24 Oct, 2018
The Access and Benefit Sharing (ABS) Partnership Project has been engaging with commercial users of biological resources to create awareness on legal provisions and ABS compliance under the Biological Diversity Act, 2002. The Act covers plants, animals, microorganisms, and their parts, genetic material and by-products with actual or potential use or value. Access to snake venom requires approval of the National Biodiversity Authority (NBA) or State Biodiversity Boards. The Irula Snake Catcher’s Industrial Co-operative Society, Kanchipuram is the only venom extraction centre in India and they operate in northern Tamil Nadu.
A meeting was organised at Chennai with representatives from industries and institutions which have accessed snake venom from the Irula Society in 2017-2018. The aim of the meeting was to inform the users on compliance and application procedures under the Biological Diversity Act, 2002. Officials from NBA, Tamil Nadu Biodiversity Board (TNBB), and Tamil Nadu Forest Department as well as members of the Irula Snake Catcher’s Industrial Co-operative Society, who are defined as “benefit claimers” under the Act, were present in the meeting.
Representatives from industries and institutions in discussion with NBA, TNBB and Chief Wildlife Warden
Members of the Irula Society at the meeting
The meeting began with introductory remarks by Mr. A. Udhayan IFS, Secretary, TNBB. Mr. T. Rabikumar IFS, Secretary, NBA emphasised the need for interaction between the user companies and regulators to enhance the understanding of the implications of the Biological Diversity Act, 2002 for activities undertaken by industries, institutions and organisations using biological resources. Mr. T. P. Raghunath IFS, PCCF & Chief Wildlife Warden highlighted that snake venom is one of the first animal-based resources that will be involved in Access and Benefit-Sharing (ABS) agreements. He insisted that compliance is not only an obligation by law but also a moral obligation to ensure sustainability.

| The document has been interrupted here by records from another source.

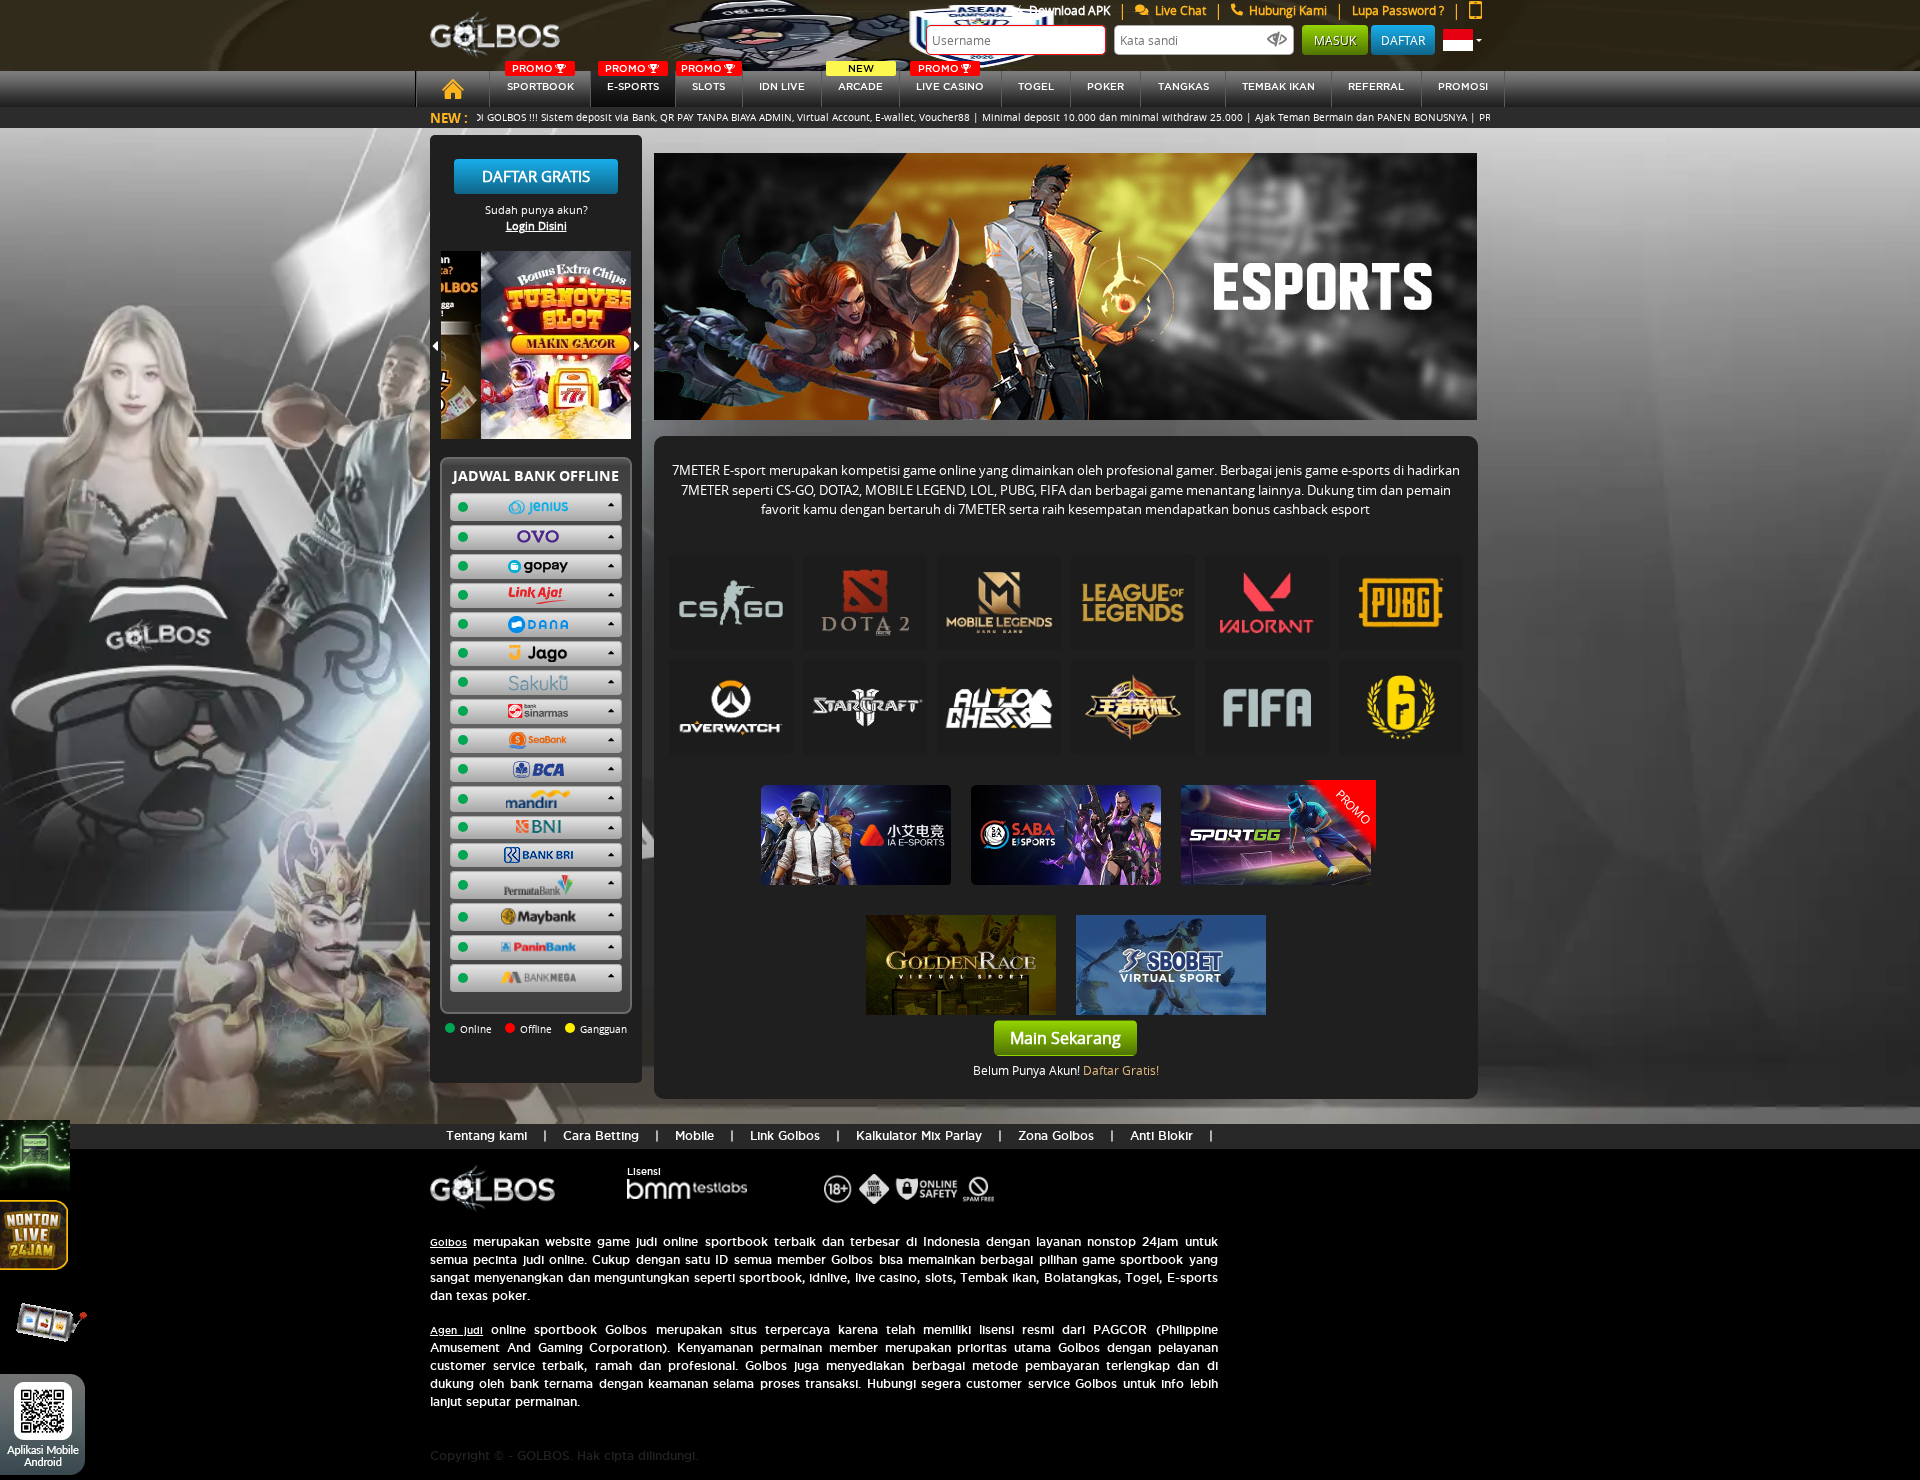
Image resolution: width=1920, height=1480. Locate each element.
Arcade (860, 81)
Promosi (1463, 86)
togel (1036, 86)
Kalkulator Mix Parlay (919, 1135)
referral (1376, 86)
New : (449, 117)
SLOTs (703, 81)
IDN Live (782, 86)
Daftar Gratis (536, 176)
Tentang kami (486, 1135)
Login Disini (536, 225)
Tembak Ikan (1278, 86)
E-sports (632, 81)
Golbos (448, 1242)
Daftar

Dr. Raghuram, Technical Officer - Benefit Sharing, NBA introduced the participants to the Biological Diversity Act, 2002. He informed the participants about India’s compliance with international regulations on biodiversity conservation, its sustainable use and the fair and equitable sharing of benefits arising from the use of these resources. Detailed information on access regulations under the Biological Diversity Act, 2002, was also shared with the participants. The application procedure, including e-filing the applications, and an overview of the processing of these applications were explained. Dr. Raghuram reiterated that the Biological Diversity Act, 2002 is in addition to and not in derogation of any other law on forests and wildlife.
Ms. Shameeka Rao, GIZ, provided details on the trade of snake venom over 6 months in 2017-2018 which highlighted the quantity of venom sold from the Irula Snake Catcher’s Industrial Co-operative Society, Kanchipuram, and the type of entities that procure it. About 99% of the venom sold by the Society was procured by industries producing anti-snake venom and 1% of the venom by institutions for research.
Interactive discussions with the participants provided an insight into the various uses of snake venom by the different entities, the challenges they faced with procurement as well as the use of snake venom. The discussions also emphasised that additional compliance procedures should not be time-consuming and that the current supply of snake venom is not enough to meet the demand for anti-snake venom in India.
Research studies have revealed that there are variations in the toxicity of the venom collected, based on their geography, which may impact the efficacy of the anti-snake venom produced. It was also suggested that the Irula Snake Catcher’s Industrial Co-operative Society consider establishing centres across India to improve the quality and specificity of the venom collected as well as increase the efficiency of the anti-snake venom produced.
Mr. T. P. Raghunath affirmed that the NBA, TNBB and Chief Wildlife Warden would work in partnership to operationalise ABS agreements on snake venom in India. He reiterated that the purpose of the Act is to ensure sustainability, which in this instance is the conservation of snakes. Future steps include conducting a workshop for entities procuring snake venom from Tamil Nadu on application procedures to NBA or TNBB.